小沢氏の聴取は1月に2度行われ、今回で3度目。 特捜部が2月に不起訴(嫌疑不十分)とした小沢氏について、東京第5検察審査会が先月27日、「起訴相当」と議決したことを受けて行われた。 聴取は午後5時頃から始まった。小沢氏は特捜部の聴取などで自らの潔白を証明したいとの意向を表明しており、聴取に対し、事件への関与を全面否定するとみられる。 最終更新:5月15日17時9分
この事情聴取は検察審査会の議決を受けた上での、事情聴取。
検察審査会も国家機関である以上、検察はその議決に従ったまでで、特に目新しい問題ではない。
新しい証拠がでないことも明白だから、検察はおそらく最初のように今回も同様に不起訴にすると予想される。
もし、検察が検察審査会の議決があったからと言って、今回検察が独自に起訴すると、以前の嫌疑不十分という処分に問題があったことになり、批判を受ける。
今後も同様のケースがあると思われるが、小沢議員の場合は起訴し、別の事件の場合は嫌疑不十分として再度不起訴にすると、やはり小沢議員の場合は『狙いうち」などと批判される可能性もある。
しかも、起訴したが、裁判所で無罪になった場合には検察の起訴が問われるし、仮に有罪になったとしても、今度は最初の不起訴処分が問われる。市民の証拠の見方が正しかったとなり検察の面子は潰れる。
将来の別事件で、同じような、検察審査会の起訴相当議決が出た場合に、検察の起訴のあり方が、国民注視の中で『大きな前例」を残す。

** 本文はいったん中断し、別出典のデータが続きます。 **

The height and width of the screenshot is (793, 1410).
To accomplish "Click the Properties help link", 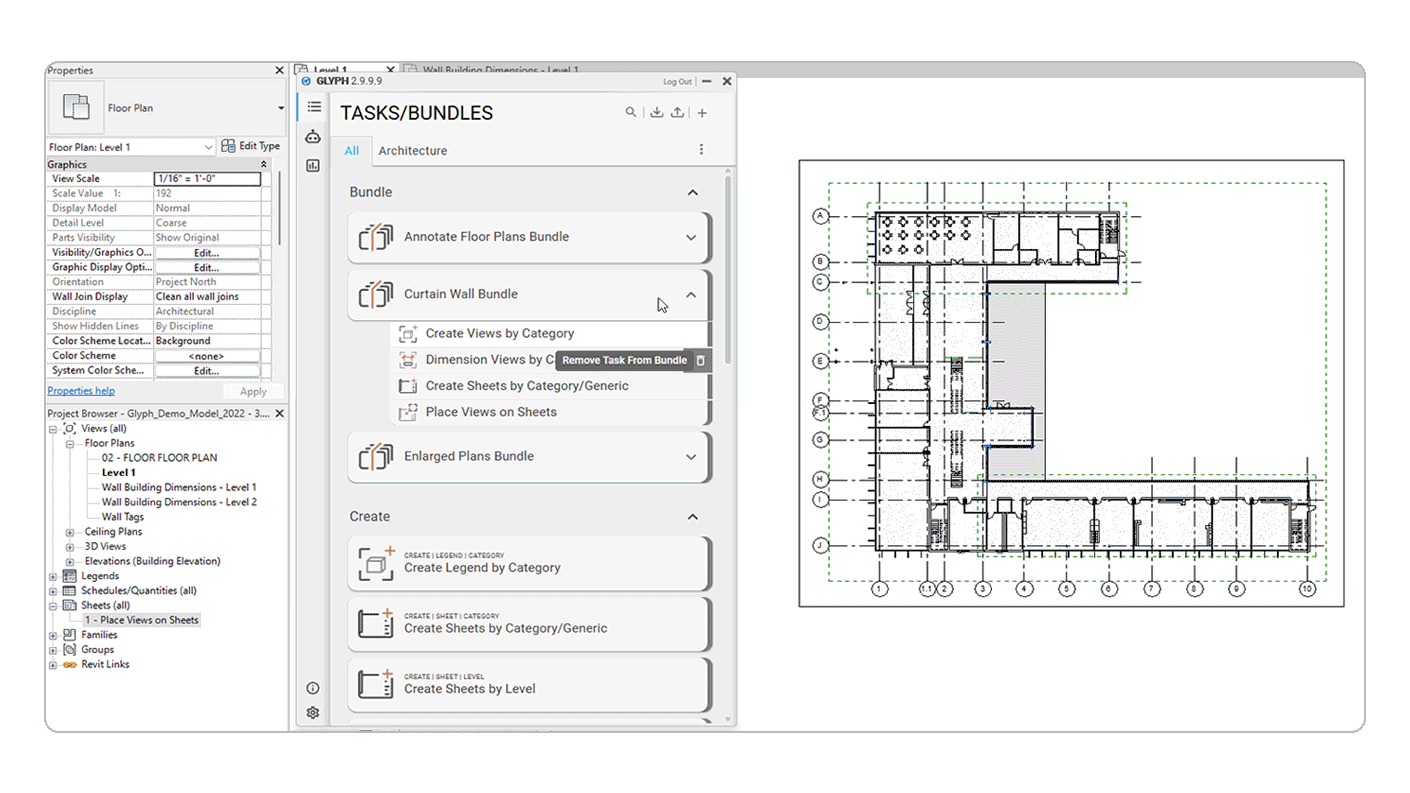I will 80,390.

あれやこれやで、最終的には検察は今回は小沢議員を再度不起訴にするだろう。
その上で再度の検察審査会の議決にかけることになる。
そこで再度起訴議決がでても、それは別の国家機関である検察審査会が起訴議決をしたのであるから『検察は知らない』と逃げれることになる。

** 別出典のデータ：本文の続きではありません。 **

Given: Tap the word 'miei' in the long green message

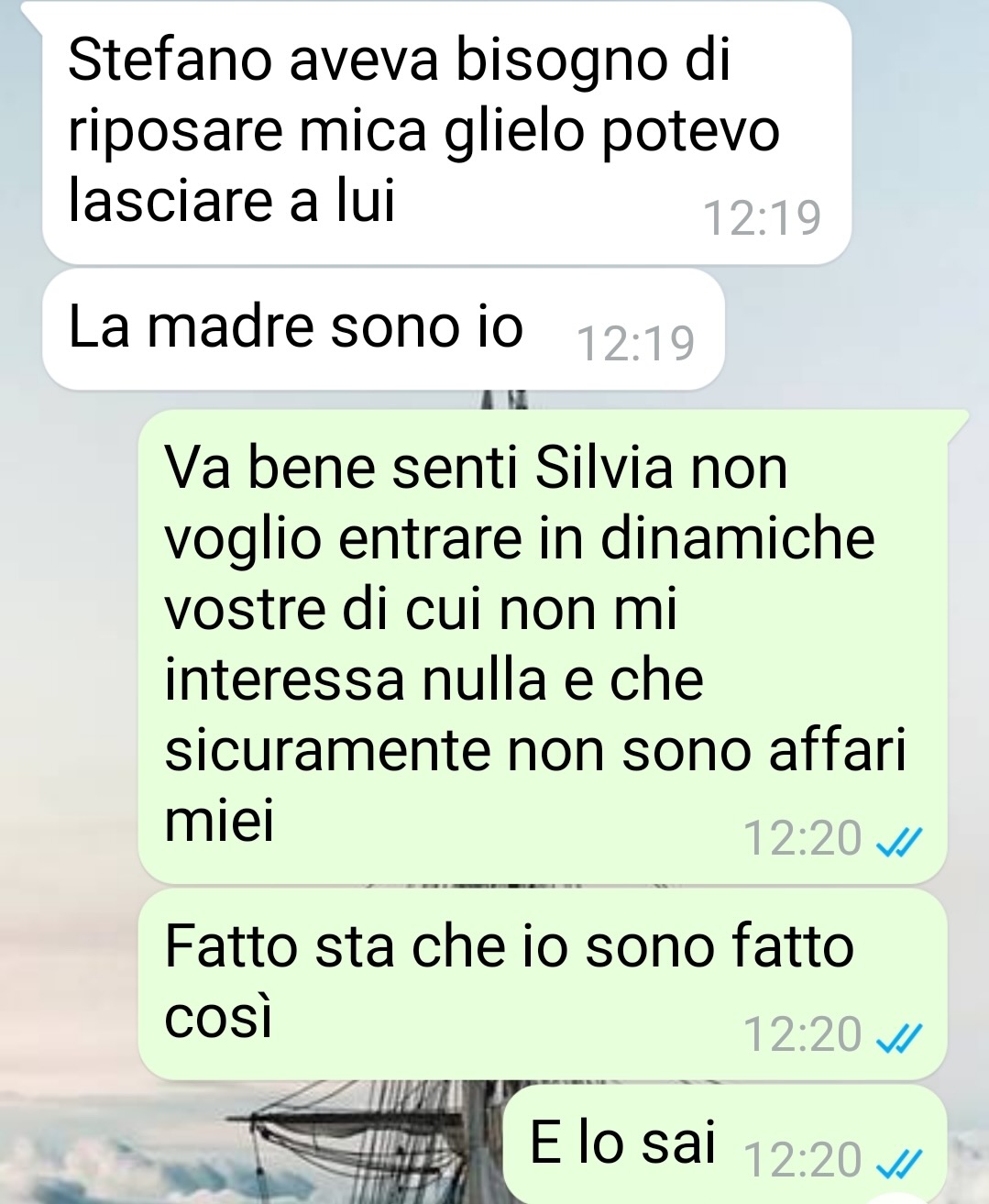Looking at the screenshot, I should pos(219,822).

裁判所は無罪にすれば、したで、やはり検察の証拠の評価が正しいことになり、検察の面子は保たれる。
もし裁判所で有罪になれば、検察の不起訴処分が問われるが、この裁判は相当長期間かかるので『その時はその時』としていわば、問題案件を将来に先延ばしする
方法が『常道』になるだろう。
小沢議員は、今回あっさり検察の事情聴取に応じたのは、前回のようにゴタゴタして
世間の不信感をこれ以上作りたくなかった。
国会の政倫審で答弁するのも同様の狙いである。
モトモト、最初の不起訴処分が出た段階で、『潔白が証明された』などと非常識な弁明をせず、堂々と国会の政倫審で、しかもその会議をマスコミに公開して、5時間でも、6時間でも、弁明すべきだった。
今回は、コソコソせず、1日でも2日でも政倫審で小沢議員は野党の追及を受けてはどうか。そのような、オープンな長時間の国会の弁明でない以上、検察審査会の議決は、同じメンバーであれば、結論は変わらないだろう。
ただ委員の半数が交代すると報道されている。
半数が交代すれば結論は変わる可能性もあるがこれは不透明。
特に、『議決書の作成を補助した審査補助員 弁 護 士 』は交代させるべきである。
元検察官であるような人物は、どうしても、検察に心情的に共感を持つだけでなく、議決書の作成を補助すべき審査補助員としては、あのような「感情的議決」を補助するようでは、結論はともかく、『審査補助者』として『失格』だからだ。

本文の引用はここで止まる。